- TASK ITEM:
Return each line exactly, beginning with the one that has "Given: Mute the video volume icon" and finishing with the final line of the material. Drop any pictures.

- DATA TO USE:
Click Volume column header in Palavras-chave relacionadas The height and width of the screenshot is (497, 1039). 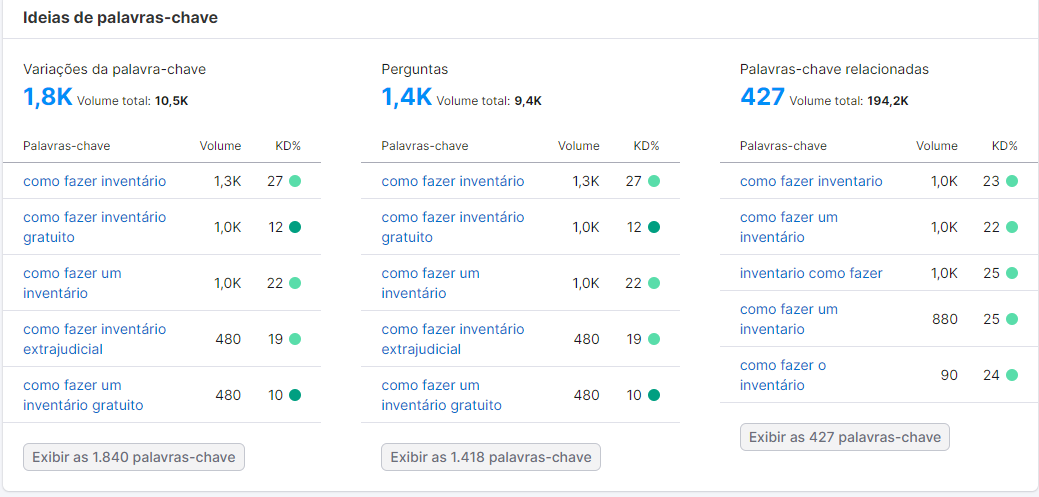click(936, 146)
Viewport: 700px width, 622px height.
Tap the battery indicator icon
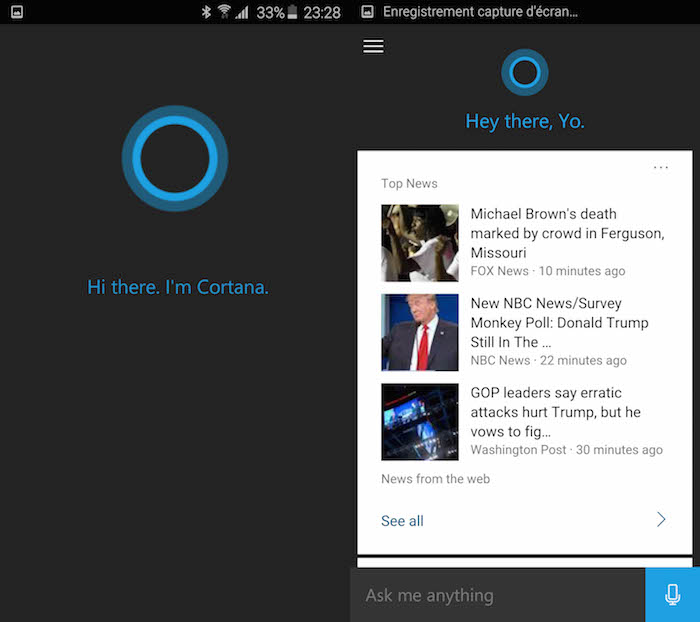click(x=292, y=12)
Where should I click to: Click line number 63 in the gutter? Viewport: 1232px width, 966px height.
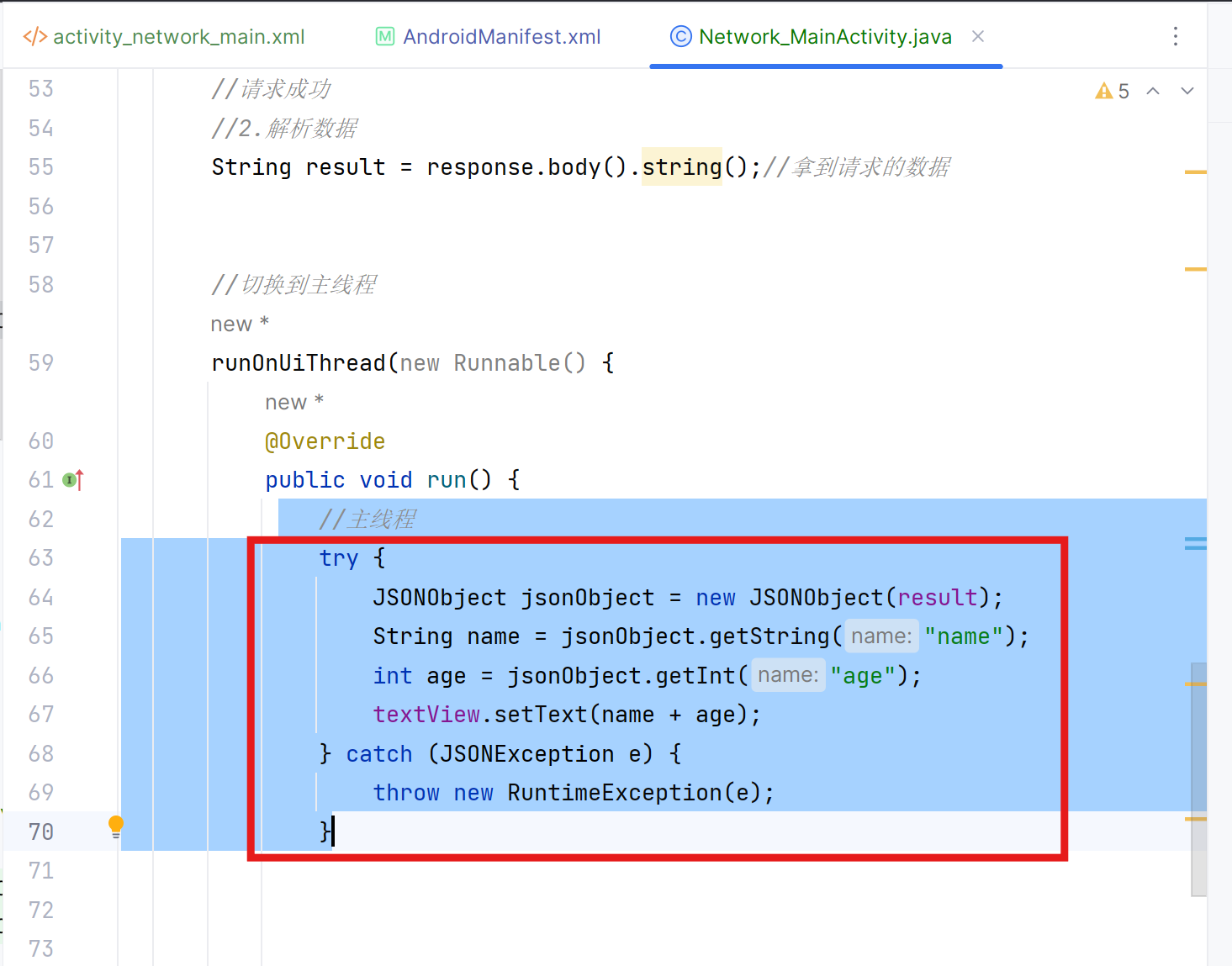[x=40, y=557]
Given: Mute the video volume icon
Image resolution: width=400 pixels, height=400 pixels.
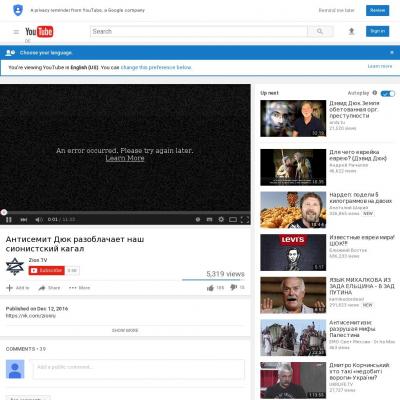Looking at the screenshot, I should 39,219.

- FINISHED TASK:
Given: Mute the video volume icon
Image resolution: width=400 pixels, height=400 pixels.
Looking at the screenshot, I should 39,219.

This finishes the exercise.